Stored items:
▼

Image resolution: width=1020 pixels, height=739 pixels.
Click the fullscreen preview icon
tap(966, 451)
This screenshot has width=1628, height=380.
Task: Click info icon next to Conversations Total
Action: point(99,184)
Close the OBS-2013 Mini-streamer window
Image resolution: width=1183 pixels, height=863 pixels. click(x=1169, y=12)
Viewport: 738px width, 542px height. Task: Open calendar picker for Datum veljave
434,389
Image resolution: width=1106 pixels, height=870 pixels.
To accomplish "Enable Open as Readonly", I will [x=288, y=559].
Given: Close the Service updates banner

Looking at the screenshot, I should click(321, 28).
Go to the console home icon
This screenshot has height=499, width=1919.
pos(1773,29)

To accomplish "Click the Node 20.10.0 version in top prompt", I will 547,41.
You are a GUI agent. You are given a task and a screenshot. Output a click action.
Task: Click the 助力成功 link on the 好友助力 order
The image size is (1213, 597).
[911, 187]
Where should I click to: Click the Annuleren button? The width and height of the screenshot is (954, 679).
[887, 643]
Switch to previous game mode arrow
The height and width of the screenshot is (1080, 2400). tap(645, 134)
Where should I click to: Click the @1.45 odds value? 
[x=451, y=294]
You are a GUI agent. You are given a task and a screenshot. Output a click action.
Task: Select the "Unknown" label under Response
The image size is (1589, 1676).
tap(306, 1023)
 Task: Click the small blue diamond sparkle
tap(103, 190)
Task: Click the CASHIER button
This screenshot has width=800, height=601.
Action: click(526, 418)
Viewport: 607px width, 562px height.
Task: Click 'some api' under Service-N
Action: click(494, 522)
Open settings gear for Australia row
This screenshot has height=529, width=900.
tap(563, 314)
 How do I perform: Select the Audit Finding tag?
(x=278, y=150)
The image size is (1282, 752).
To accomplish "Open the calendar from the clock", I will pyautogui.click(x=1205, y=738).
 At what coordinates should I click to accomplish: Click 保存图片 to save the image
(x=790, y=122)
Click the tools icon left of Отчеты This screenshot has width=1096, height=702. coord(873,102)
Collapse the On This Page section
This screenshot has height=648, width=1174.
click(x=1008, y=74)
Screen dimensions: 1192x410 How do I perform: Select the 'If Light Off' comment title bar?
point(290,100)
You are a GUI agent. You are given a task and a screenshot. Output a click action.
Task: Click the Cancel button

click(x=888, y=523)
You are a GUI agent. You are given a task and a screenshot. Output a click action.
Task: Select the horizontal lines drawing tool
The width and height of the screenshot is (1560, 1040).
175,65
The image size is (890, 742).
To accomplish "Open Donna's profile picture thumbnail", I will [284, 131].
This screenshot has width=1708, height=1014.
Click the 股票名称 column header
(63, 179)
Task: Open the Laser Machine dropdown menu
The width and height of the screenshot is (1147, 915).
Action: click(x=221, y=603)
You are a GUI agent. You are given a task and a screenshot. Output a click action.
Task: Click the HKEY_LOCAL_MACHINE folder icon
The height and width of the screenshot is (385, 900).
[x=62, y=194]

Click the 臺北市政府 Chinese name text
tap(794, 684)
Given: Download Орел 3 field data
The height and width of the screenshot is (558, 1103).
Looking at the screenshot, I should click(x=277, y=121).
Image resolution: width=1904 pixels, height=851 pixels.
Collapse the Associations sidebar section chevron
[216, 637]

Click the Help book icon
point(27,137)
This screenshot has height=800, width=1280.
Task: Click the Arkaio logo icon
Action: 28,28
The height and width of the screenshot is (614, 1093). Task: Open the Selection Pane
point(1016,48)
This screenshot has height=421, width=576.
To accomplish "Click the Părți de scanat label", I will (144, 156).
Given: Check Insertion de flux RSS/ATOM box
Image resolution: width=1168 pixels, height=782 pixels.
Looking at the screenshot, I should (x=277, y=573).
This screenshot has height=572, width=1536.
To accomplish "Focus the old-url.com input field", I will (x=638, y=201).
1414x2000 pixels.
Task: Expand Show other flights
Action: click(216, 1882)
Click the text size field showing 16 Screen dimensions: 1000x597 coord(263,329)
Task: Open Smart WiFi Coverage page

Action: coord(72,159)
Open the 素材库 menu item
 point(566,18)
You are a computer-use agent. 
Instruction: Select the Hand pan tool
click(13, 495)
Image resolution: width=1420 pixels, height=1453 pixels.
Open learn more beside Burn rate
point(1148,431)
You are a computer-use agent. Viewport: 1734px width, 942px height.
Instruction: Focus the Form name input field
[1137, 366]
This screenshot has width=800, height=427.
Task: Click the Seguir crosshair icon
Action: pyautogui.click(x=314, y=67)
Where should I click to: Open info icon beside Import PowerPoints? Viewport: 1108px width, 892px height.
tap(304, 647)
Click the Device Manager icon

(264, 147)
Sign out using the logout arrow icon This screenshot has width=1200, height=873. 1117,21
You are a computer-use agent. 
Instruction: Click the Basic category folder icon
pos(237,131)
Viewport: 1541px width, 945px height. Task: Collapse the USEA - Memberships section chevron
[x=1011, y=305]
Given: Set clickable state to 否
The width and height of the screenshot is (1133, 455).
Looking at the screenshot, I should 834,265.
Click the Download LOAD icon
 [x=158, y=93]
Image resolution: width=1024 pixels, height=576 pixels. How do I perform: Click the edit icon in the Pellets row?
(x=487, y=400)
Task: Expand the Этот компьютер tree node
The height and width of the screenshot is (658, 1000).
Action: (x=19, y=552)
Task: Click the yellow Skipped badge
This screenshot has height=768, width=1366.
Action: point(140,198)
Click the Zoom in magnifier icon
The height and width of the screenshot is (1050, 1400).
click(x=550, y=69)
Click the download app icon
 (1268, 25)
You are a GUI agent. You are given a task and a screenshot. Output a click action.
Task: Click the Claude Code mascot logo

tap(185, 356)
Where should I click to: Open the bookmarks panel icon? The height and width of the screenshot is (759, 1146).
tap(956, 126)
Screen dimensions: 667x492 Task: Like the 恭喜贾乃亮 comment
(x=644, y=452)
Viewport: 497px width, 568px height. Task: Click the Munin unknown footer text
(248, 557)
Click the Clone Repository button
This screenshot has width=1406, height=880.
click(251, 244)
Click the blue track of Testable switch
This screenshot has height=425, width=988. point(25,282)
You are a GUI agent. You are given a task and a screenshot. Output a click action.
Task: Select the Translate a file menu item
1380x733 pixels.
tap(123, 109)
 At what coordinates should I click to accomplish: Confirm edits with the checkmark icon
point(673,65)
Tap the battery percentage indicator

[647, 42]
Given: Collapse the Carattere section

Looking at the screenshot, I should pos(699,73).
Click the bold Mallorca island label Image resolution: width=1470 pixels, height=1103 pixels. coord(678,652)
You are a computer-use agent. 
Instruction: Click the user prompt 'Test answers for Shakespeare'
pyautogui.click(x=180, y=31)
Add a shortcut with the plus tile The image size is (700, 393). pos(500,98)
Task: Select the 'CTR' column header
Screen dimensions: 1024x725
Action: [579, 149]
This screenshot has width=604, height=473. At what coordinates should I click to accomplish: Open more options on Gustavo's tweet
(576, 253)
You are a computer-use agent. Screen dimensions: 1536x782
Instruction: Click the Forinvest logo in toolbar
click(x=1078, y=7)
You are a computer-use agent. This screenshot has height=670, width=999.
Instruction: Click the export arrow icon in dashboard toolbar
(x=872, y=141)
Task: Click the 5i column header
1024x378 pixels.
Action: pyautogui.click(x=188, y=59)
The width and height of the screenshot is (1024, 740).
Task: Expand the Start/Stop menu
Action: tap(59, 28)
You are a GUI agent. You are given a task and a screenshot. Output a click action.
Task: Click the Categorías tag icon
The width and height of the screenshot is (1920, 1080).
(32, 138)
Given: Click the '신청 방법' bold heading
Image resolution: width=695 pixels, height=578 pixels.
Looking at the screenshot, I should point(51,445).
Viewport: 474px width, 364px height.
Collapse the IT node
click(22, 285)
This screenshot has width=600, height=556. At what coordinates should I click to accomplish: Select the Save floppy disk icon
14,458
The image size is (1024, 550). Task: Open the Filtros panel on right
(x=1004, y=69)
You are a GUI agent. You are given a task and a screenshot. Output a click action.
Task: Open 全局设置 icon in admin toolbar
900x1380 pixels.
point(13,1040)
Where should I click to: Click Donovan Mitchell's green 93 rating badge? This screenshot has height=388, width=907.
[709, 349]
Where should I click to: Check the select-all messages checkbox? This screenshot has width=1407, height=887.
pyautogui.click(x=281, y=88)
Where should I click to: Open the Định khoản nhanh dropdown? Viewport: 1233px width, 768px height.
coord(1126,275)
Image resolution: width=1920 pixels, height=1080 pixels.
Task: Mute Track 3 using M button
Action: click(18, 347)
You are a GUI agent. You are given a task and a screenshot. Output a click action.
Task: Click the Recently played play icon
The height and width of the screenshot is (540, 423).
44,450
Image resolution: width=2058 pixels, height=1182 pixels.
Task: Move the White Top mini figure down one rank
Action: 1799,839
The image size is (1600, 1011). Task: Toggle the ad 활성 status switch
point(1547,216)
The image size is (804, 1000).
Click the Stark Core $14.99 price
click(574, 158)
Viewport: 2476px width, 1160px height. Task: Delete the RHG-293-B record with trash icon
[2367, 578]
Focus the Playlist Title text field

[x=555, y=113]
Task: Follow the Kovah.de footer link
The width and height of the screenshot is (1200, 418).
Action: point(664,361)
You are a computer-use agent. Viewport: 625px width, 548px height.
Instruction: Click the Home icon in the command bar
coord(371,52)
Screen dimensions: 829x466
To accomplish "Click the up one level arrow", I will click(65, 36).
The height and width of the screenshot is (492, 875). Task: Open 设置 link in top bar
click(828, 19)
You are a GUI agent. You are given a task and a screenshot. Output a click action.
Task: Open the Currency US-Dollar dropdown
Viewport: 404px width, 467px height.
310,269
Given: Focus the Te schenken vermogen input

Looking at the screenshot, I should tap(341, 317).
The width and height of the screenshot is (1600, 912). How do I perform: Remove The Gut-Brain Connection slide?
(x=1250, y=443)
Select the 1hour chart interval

▲

### WHAT YOU SHOULD DO
Your answer must be the lines above from the one containing "Image resolution: width=1024" to the one containing "Click the Zoom in magnifier icon", both included, restated word for word.

### EXERCISE ANSWER
Image resolution: width=1024 pixels, height=576 pixels. How do I perform: Click the edit icon in the Pellets row?
(x=487, y=400)
Task: Expand the Этот компьютер tree node
The height and width of the screenshot is (658, 1000).
Action: (x=19, y=552)
Task: Click the yellow Skipped badge
This screenshot has height=768, width=1366.
Action: point(140,198)
Click the Zoom in magnifier icon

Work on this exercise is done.